*Request*. Locate each line in the listing below that contains the string "will" with matching case, and copy those lines.

*Recorded information*.
[start]

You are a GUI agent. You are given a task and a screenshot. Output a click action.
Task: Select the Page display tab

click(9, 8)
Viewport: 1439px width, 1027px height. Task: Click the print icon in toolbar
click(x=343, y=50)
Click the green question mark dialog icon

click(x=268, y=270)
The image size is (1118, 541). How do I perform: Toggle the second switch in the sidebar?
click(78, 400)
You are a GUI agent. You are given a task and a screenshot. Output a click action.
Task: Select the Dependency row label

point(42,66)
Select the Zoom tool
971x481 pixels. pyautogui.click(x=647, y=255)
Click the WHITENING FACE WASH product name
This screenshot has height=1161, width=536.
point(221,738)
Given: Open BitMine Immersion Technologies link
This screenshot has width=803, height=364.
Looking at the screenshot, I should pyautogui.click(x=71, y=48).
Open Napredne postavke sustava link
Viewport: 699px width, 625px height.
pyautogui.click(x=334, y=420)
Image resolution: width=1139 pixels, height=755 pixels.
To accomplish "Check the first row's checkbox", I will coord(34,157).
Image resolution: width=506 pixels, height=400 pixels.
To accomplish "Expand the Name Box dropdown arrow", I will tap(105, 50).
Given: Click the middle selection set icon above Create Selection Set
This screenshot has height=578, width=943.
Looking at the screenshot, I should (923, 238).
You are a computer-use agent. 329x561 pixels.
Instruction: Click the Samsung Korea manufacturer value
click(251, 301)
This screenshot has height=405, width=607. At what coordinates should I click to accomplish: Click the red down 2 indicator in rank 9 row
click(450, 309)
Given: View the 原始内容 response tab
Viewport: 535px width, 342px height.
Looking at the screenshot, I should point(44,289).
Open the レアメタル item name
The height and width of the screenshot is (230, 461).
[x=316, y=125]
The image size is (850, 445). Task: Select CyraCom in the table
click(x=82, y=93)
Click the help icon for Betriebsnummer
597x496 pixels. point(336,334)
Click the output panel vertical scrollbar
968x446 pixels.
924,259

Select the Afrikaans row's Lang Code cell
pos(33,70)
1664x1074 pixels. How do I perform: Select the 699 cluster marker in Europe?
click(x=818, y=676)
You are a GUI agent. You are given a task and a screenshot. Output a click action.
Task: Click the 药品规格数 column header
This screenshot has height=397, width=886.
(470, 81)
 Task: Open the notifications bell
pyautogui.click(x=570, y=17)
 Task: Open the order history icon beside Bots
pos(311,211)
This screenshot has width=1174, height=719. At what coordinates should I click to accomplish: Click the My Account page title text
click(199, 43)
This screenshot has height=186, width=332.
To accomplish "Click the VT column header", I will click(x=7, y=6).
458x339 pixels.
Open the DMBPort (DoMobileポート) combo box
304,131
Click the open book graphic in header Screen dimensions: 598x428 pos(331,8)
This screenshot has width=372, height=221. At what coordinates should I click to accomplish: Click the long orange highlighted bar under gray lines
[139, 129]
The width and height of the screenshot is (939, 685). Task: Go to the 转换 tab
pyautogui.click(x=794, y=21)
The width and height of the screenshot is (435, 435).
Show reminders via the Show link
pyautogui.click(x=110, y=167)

[end]

*Answer for the task*.
To accomplish "Check the first row's checkbox", I will coord(34,157).
To accomplish "Expand the Name Box dropdown arrow", I will tap(105, 50).
To accomplish "Click the VT column header", I will click(x=7, y=6).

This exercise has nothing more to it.